Sergio Lombana – Portfolio & Blog

I am writing this from my fully vibe-code portfolio/blog website. A space that is meant to let anyone who passes through get an idea of how proficient I am in certain technologies (at least the portfolio part of it). I am unsure yet if the fact that is vibe-coded is a pretence for what I have spent years researching and am far from mastering, or does that even matter at all? Maybe I just wanted to get something up and running quickly so I could focus on what actually matters: finding a challenge I am passionate about solving.

This private space is now public. It’s open to friends, family, recruiters, and anyone else I choose to share it with. I want these posts to feel personal and unfiltered. At first, they’ll serve as a way to articulate my goals and track my progress. Over time, I hope they also become a form of accountability. I tend to accumulate ideas and ambitions faster than I execute on them, and writing is my way of reducing that cognitive load, extracting thoughts from my head, and anchoring them somewhere external.

The project I’m committing to here sounds simple once broken down into smaller pieces: I want to build my own self-hosted LLM inference service.

A growing frustration with how many AI services are currently designed, gated, and monetized
A desire to explore what more thoughtful, user-centric AI usage could look like
And, more pragmatically, a refusal to keep paying obscene amounts of money for AI APIs

This blog will document what I learn along the way, what works, what doesn’t, and how my thinking evolves as I try to turn this idea into something real.

I want to structure what this journey will look like.

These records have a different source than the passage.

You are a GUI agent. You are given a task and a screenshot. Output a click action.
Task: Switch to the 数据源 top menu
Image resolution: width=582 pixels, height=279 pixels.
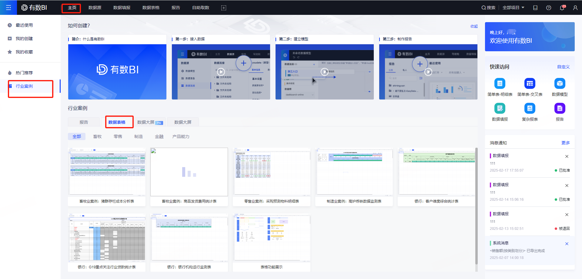[95, 8]
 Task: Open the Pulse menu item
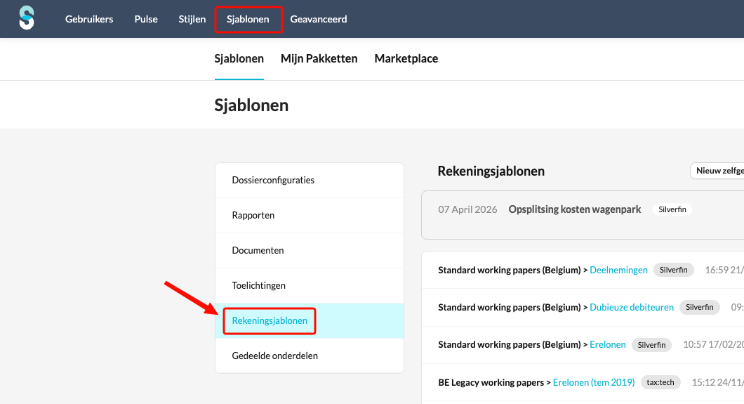tap(146, 19)
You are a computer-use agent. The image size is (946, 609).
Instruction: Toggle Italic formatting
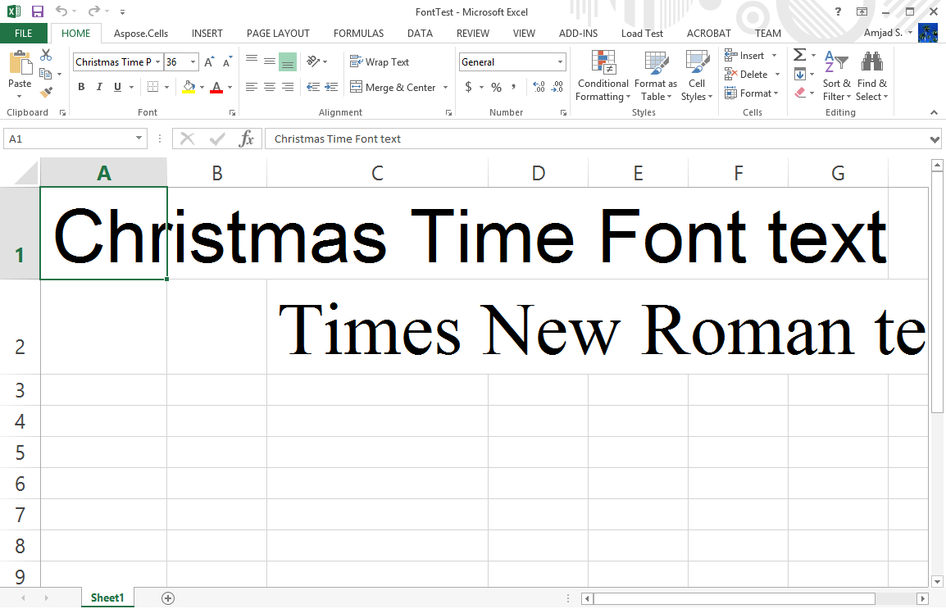99,87
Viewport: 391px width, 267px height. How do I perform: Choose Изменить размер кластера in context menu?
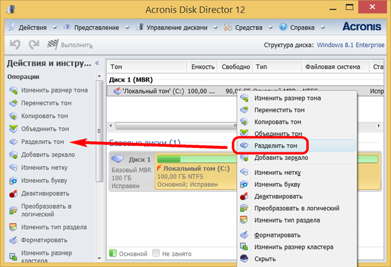(x=294, y=247)
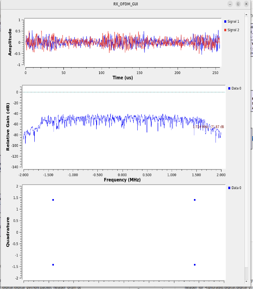Click the Frequency (MHz) axis label
Image resolution: width=253 pixels, height=289 pixels.
[122, 180]
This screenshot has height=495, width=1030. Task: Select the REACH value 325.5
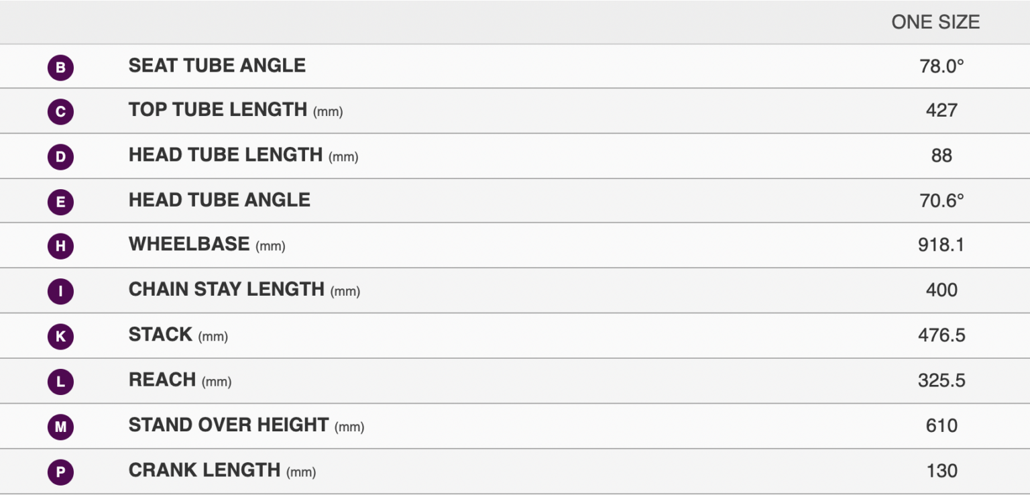(x=941, y=380)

For now, the best I can think of are the following phases (starting with a lot of investigation)

Phase 1: Define the non-negotiables

Ethical Constraints:

Deterministic, the LLM should have "inspectable" behavior

Personal Constraints:

Have fun
Shift focus away from the outcomes and into the journey itself
Keep journaling and posting my progress - The good, the bad and the ugly

Phase 2: Define the Components Needed

1. Model

This is the engine that actually generates the text. It should achieve this by mapping the input data (in my case, journal entries) to an output based on patterns it learned during training. Now, training here might not be from scratch, since it could cost millions to train a model to a level that most of the models out there operate at, not to mention the petabytes of data needed to get a model running to those standards. I might have to outsource some of the processing to servers like OpenAI or Gemini.

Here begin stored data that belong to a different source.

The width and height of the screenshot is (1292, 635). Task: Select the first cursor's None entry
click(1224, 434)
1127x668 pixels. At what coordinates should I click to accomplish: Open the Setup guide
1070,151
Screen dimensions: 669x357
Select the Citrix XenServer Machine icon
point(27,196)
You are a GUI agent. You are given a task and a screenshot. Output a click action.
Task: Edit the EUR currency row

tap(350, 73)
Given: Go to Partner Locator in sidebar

2. Inference / Serving Layer

As I understand, this will basically be exposing the model as an API endpoint so that it can handle requests efficiently. Some options look viable. I want to research batch processing and async request handling to make sure that I am doing the right things.

3. Storage

Since LLMs are stateless by default, I want my server to remember the new context. I can look into vector databases and embeddings to accomplish this. At inference, retrieve relevant vectors and prepend them to the prompt, basically using RAG.

Phase 3: Hardware / Environment

This is not critical at the beginning since I am gonna start by using my M1 chip Mac, which is an 8-core CPU with 16GB RAM. Not the best, but it will get me started until it's time to upgrade.